Kiedy do cholery zostałam “Panią”? No pytam, się kiedy?! Przecież ja wciąż mam 24 lata i kończę studia, prawda? Nie? No dobra, może minęło od tamtej pory trochę czasu, ale żeby tak od razu na “Pani”? Jeszcze chwilę temu prosili mnie przecież o dowód w sklepie…

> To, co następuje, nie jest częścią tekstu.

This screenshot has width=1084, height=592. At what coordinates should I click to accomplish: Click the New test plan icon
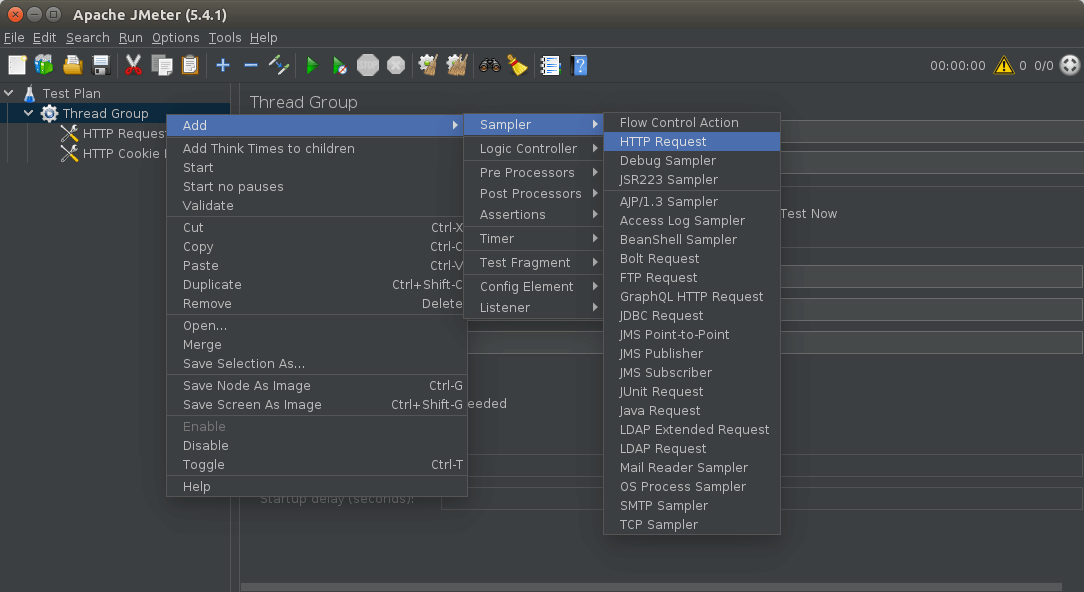pos(17,65)
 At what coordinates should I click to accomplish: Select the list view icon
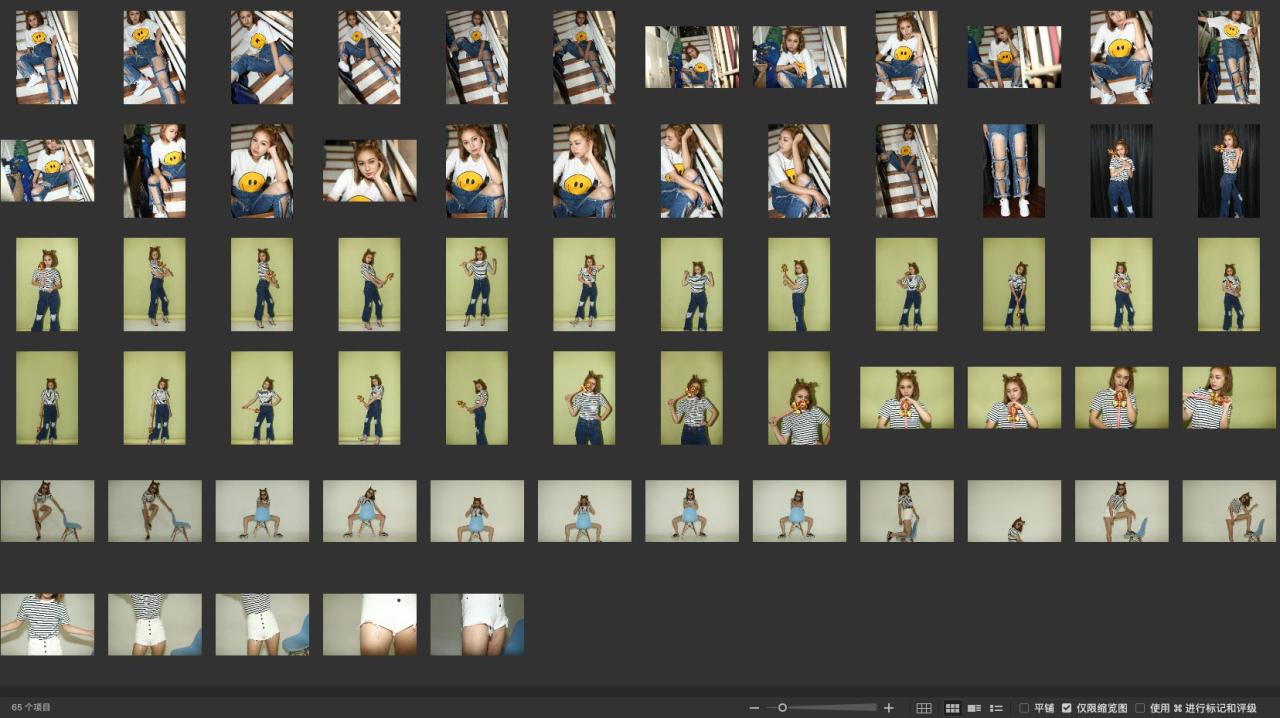[x=996, y=708]
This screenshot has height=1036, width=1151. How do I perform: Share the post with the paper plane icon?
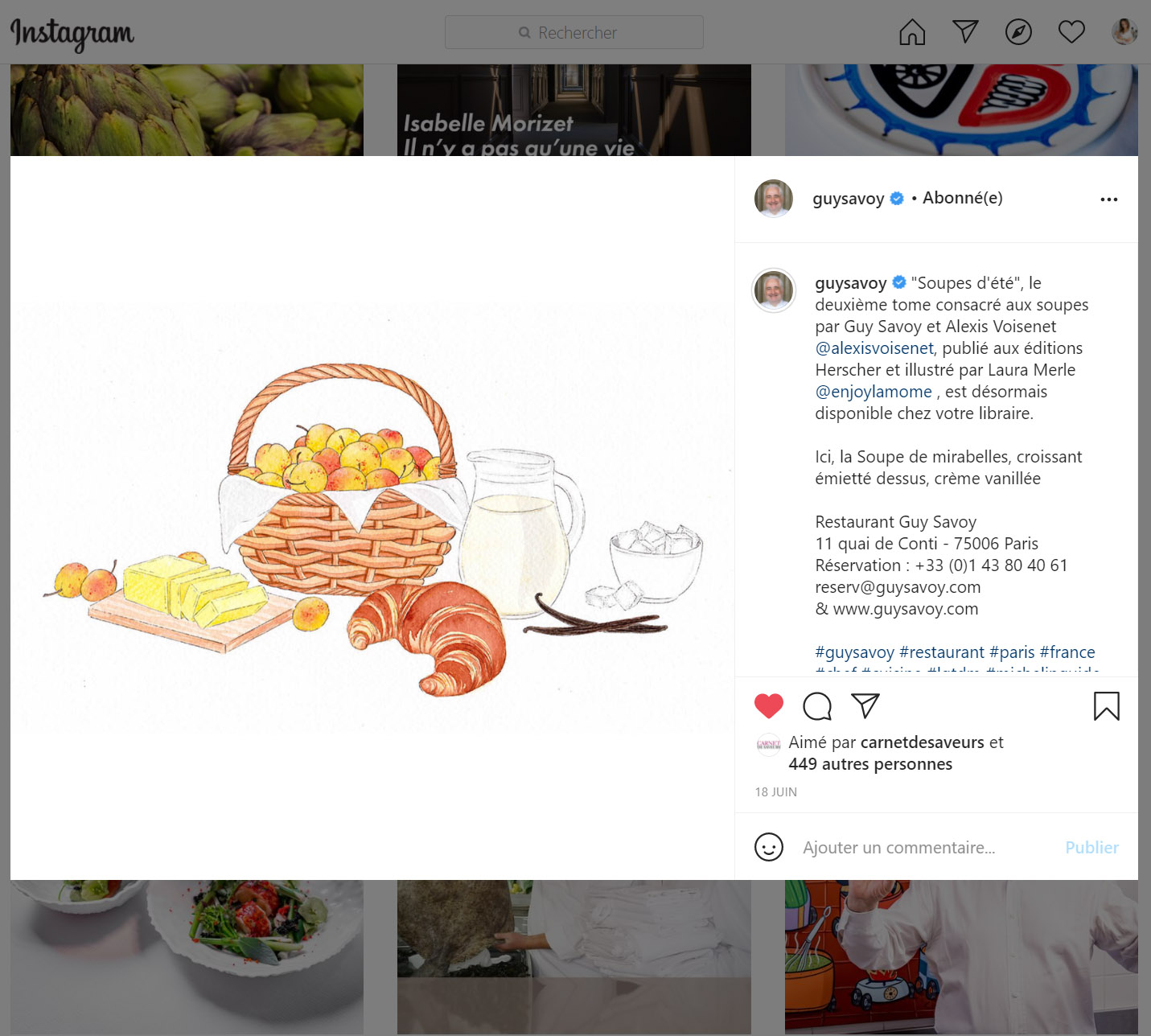(x=865, y=705)
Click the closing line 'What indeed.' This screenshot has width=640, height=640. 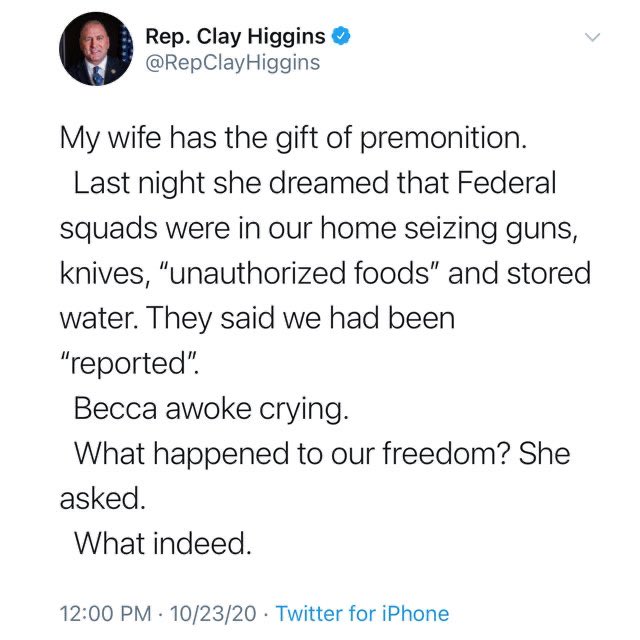(163, 543)
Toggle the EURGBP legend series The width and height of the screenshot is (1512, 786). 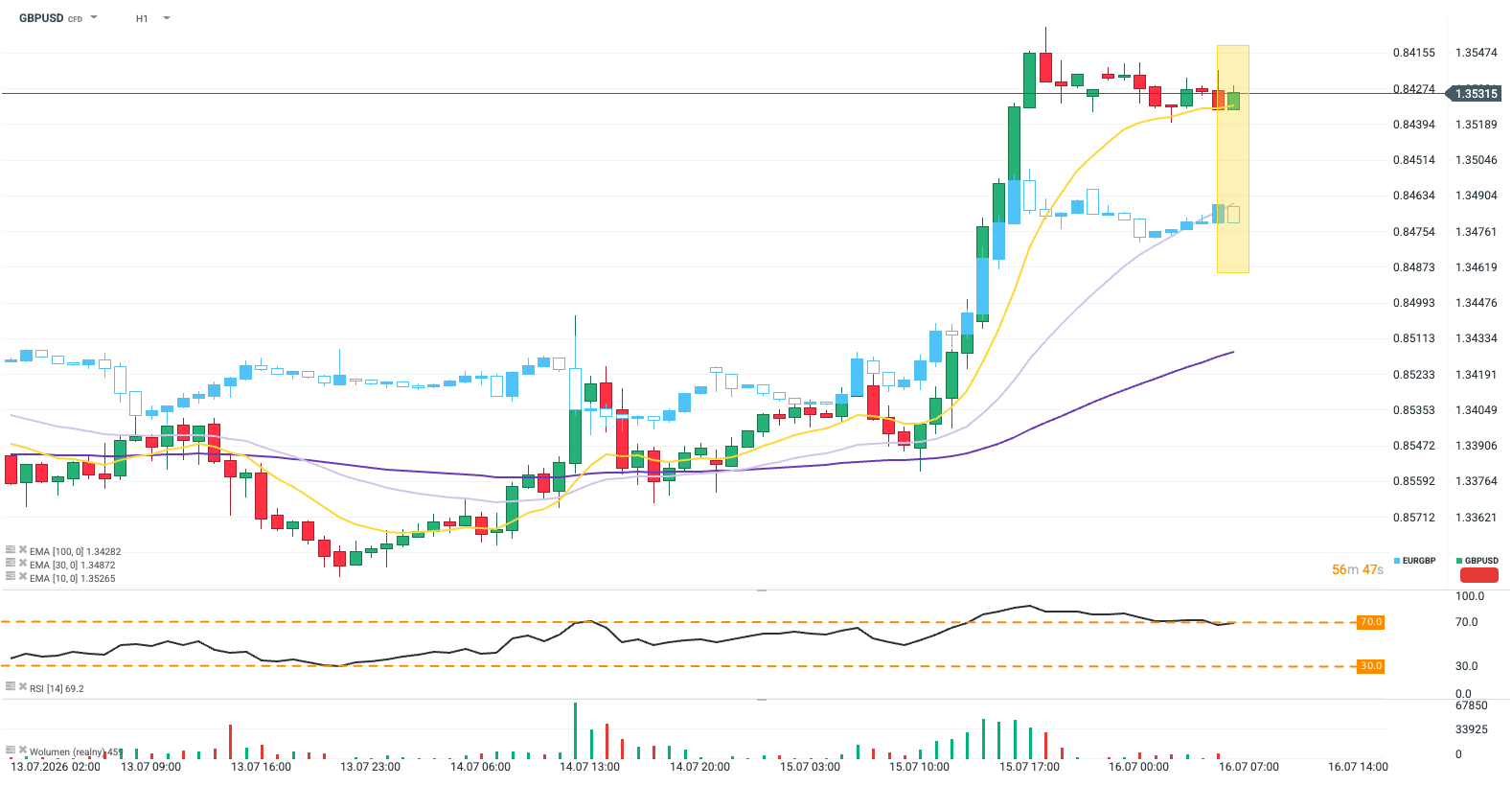pyautogui.click(x=1415, y=561)
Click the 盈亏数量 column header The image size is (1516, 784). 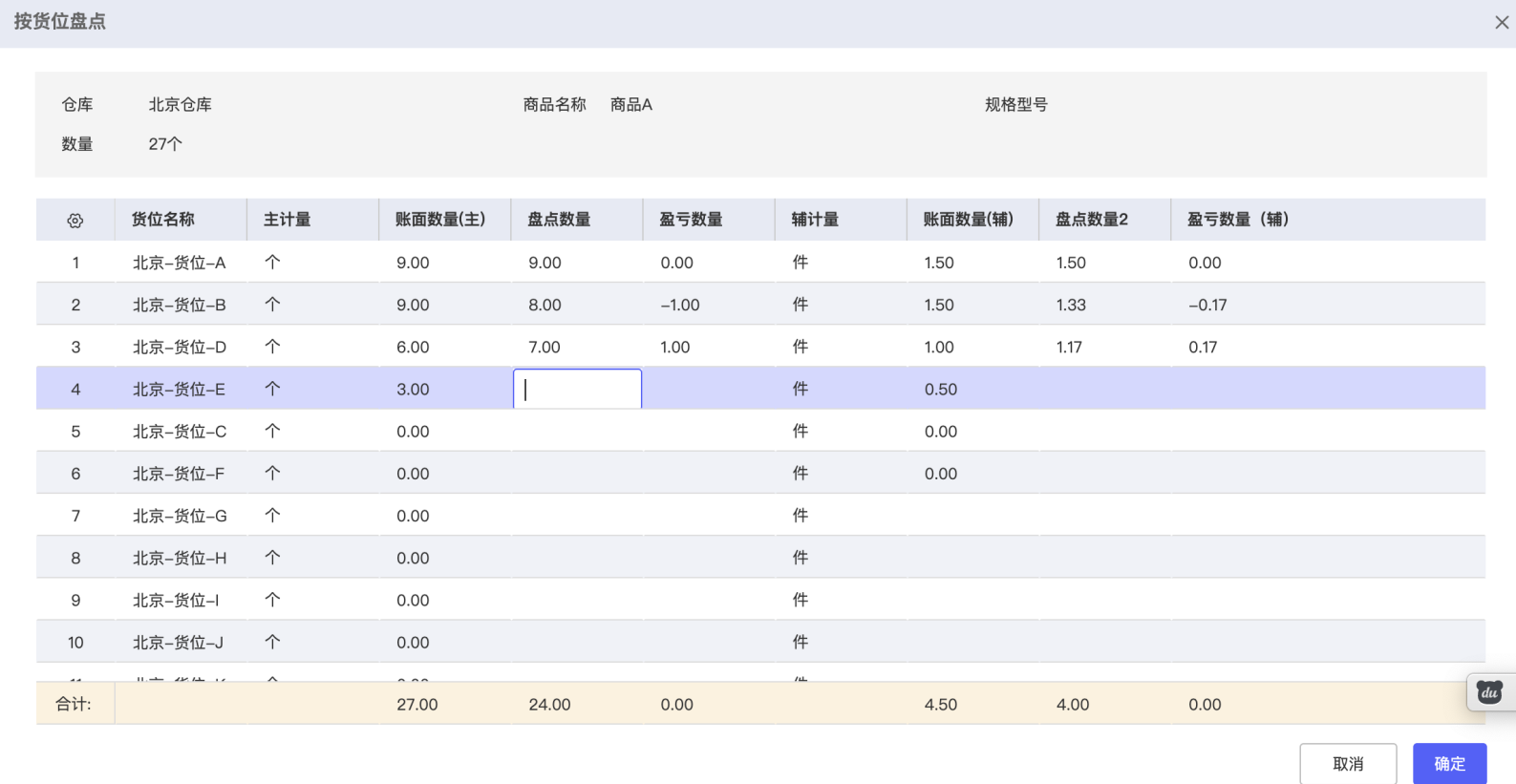point(691,220)
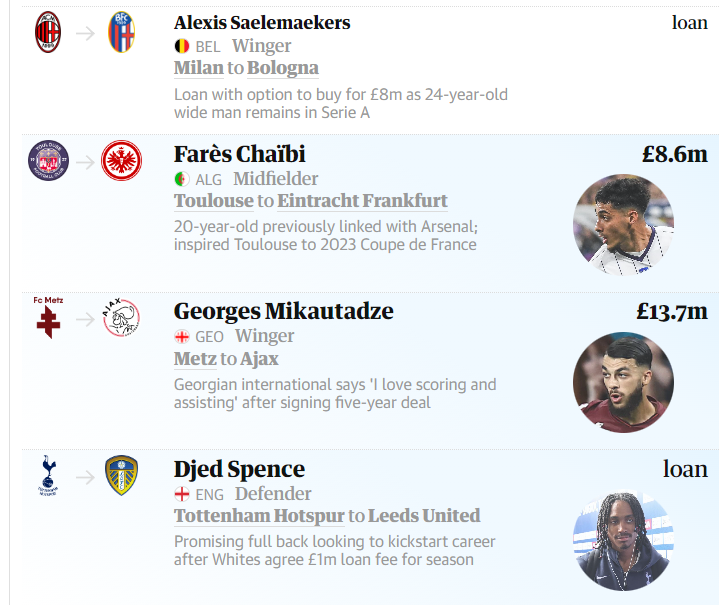The width and height of the screenshot is (726, 605).
Task: Click the AC Milan club crest
Action: (48, 32)
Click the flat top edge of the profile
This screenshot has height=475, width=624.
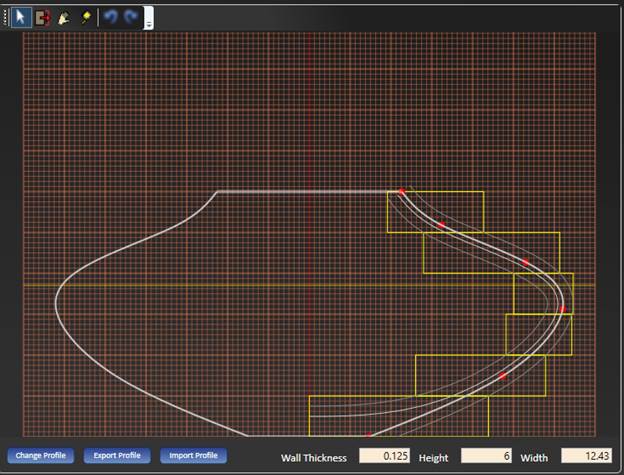[x=300, y=191]
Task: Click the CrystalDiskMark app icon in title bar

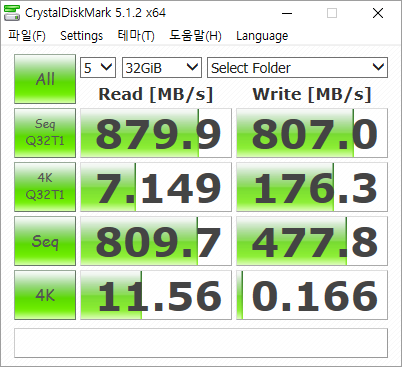Action: [12, 13]
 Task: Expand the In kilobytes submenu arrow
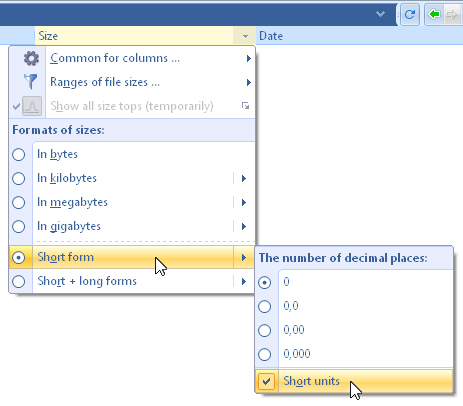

Znasz to uczucie? Do Ciebie też zwracają się per “Pani”? Jeśli tak, to witaj w klubie, jeśli nie – ten moment przyjdzie zadziwiająco szybko. Uwierz. Nie pamiętam, kiedy zdarzyło się to pierwszy raz, za to doskonale pamiętam to uczucie. Zdziwienie, niedowierzanie i atak paniki. Halo! To przecież ja, Magda. A tu mi paniują, że niby stara jestem, czy co?
No właśnie, co mi właściwie w tej “Pani” nie pasuje? Kulturalna forma, lekki dystans, ale jednak z klasą. Otwarcie mówię, że jestem po 30tce. Nie ukrywam wieku na Fejsbuku, składając mi życzenia będziesz widziała ile lat kończę. Nie jestem typem Małgosi Rozenek, nie młodnieję też jak Krzysztof Ibisz. Dwie córki mam, jedna to nawet już prawie do zerówki chodzi. I pracę mam w biurze, niestety nie jestem szaloną podróżniczką, która z plecakiem łapie stopa gdzieś w Ameryce Południowej.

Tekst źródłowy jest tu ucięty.